Postdoctoral Associate The Jackson laboratory for Genomic Medicine Farmington, Connecticut, United States
Introduction/Rationale: Seasonal influenza remains a major burden in older adults, with up to one-third failing to mount protective responses. This non-responsiveness often persists across vaccine platforms and seasons, and the immune mechanisms underlying this variability, particularly within the innate compartment, remain poorly understood.

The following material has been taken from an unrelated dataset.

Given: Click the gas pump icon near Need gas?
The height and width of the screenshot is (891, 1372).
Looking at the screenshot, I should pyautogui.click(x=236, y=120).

Methods: To address this, we recruited 60 older adults (≥65 years) and administered Fluzone High-Dose during the 2022-2023 season. We quantified antibody titers using Hemagglutination-inhibition assay at baseline, Day7, Day35, and Day180, and found heterogeneity in antibody responses. To identify cellular and molecular features associated with this variation, we applied a multivariate ranking approach and selected the top 10 responders and 10 non-responders for single-cell (scRNASeq and DOGMA-seq) profiling of peripheral blood mononuclear cells (PBMCs) at baseline, Day1, and Day7.

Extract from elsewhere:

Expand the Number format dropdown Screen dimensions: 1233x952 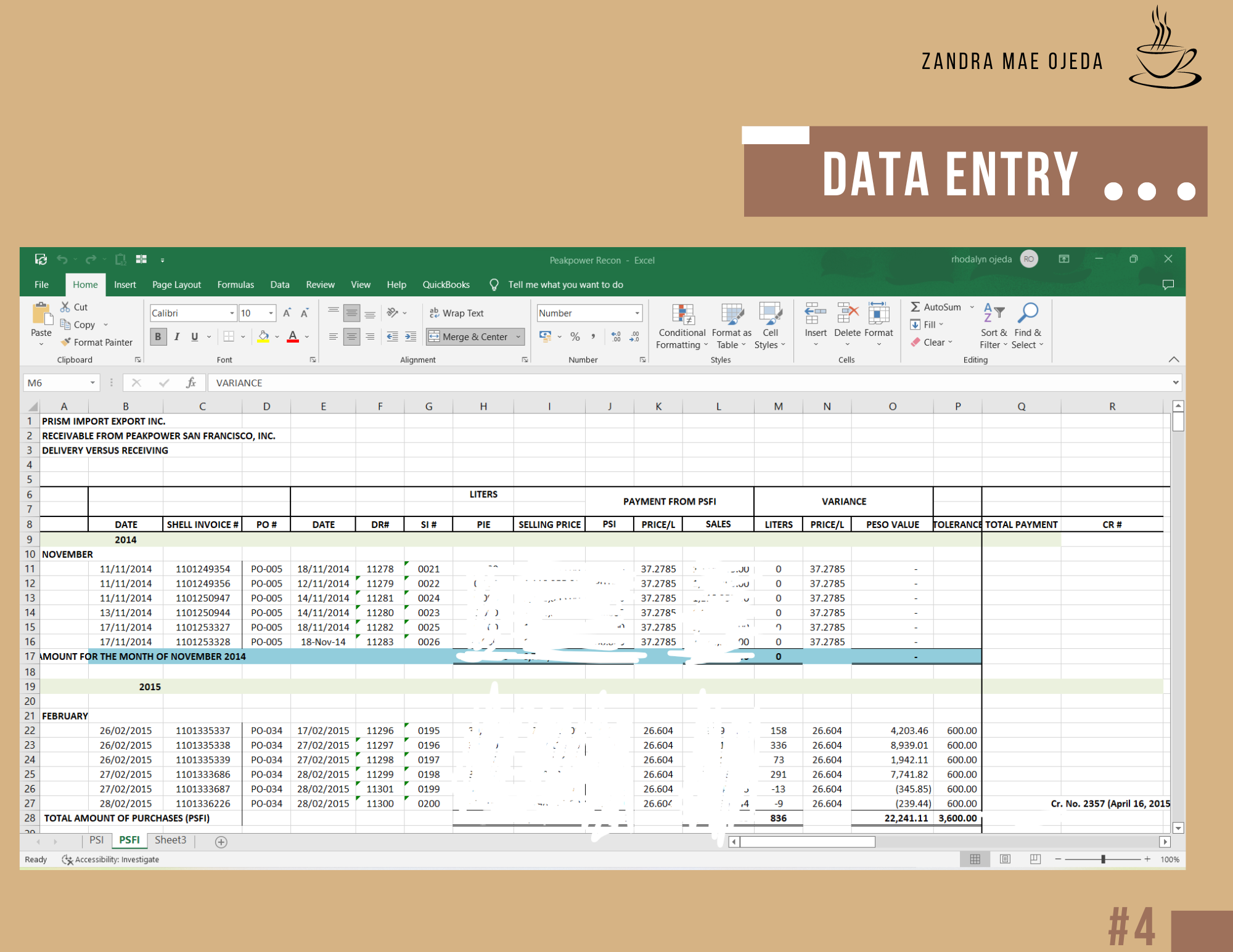[637, 313]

Results: Fluzone responders exhibited a significant reduction in circulating cDC2 and monoDC frequencies at Day 1, consistent with migration to secondary lymphoid tissues. Transcriptionally, these subsets showed robust induction of interferon-stimulated genes (ISGs) and upregulation of CD40, a co-stimulatory molecule which correlated with antibody response. Epigenetically, responder cDC2s demonstrated increased chromatin accessibility at interferon-regulated loci (GBP5, IRF1) and enhanced IRF/JUN motif activity, supporting transcriptional reprogramming of antiviral pathways at Day1. These early transcriptional (ISGs, CD40) changes significantly correlated with IgG1⁺ plasmablast expansion at Day 7 in responders, linking innate activation of cDC2 and monoDCs to humoral outcomes.
Conclusion: These findings identify Day1 immune remodeling of cDC2 and monoDCs as a factor for effective influenza vaccine responses among older adults, offering mechanistic insights for precision influenza vaccine strategies.